Extracted records:
[start]

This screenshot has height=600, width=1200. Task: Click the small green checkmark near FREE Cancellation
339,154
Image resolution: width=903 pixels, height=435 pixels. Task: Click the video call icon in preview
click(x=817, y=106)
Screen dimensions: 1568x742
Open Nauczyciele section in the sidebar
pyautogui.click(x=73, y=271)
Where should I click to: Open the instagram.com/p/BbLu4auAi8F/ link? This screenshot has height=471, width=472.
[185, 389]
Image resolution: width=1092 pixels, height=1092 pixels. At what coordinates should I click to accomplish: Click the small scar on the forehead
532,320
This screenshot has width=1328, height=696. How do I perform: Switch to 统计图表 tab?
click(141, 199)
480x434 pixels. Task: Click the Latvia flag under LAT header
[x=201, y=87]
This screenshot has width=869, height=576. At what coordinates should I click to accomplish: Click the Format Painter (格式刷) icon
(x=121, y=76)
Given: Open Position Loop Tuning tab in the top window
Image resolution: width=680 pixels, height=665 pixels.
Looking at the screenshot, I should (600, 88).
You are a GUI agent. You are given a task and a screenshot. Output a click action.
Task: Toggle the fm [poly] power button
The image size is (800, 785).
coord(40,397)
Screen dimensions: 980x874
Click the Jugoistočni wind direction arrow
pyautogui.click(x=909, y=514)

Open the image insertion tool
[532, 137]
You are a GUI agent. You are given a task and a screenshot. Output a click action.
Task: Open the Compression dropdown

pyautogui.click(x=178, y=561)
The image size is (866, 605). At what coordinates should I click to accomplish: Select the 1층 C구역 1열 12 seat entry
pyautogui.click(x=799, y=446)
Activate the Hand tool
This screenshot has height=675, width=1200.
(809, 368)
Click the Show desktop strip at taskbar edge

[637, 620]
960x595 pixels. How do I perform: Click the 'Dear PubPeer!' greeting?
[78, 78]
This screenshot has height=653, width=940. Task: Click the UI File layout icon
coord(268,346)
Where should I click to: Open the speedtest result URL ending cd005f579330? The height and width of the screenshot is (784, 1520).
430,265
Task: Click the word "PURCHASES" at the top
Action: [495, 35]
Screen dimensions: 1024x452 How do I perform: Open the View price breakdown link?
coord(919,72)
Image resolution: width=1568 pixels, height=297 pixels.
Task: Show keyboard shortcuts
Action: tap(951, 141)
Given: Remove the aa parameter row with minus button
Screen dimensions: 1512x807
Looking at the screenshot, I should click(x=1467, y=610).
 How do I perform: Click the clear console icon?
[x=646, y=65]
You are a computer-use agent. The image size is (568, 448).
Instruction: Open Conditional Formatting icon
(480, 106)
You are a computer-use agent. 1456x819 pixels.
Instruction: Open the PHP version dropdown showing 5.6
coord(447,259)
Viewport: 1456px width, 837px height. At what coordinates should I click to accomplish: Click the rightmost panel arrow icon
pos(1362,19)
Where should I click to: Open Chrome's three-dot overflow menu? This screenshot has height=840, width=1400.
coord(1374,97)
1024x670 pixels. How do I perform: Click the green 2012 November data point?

[end]

GIVEN TASK
Can you rescale the entries from the line containing "480x434 pixels. Task: Click" through the line containing "(x=121, y=76)" by multiplying every answer coordinate by 2.3, rounding to whole numbers with halves going up? Return only those lines, with the request lines included and left unchanged.

SOLUTION
480x434 pixels. Task: Click the Latvia flag under LAT header
[x=462, y=200]
This screenshot has width=869, height=576. At what coordinates should I click to accomplish: Click the Format Painter (格式刷) icon
(x=278, y=175)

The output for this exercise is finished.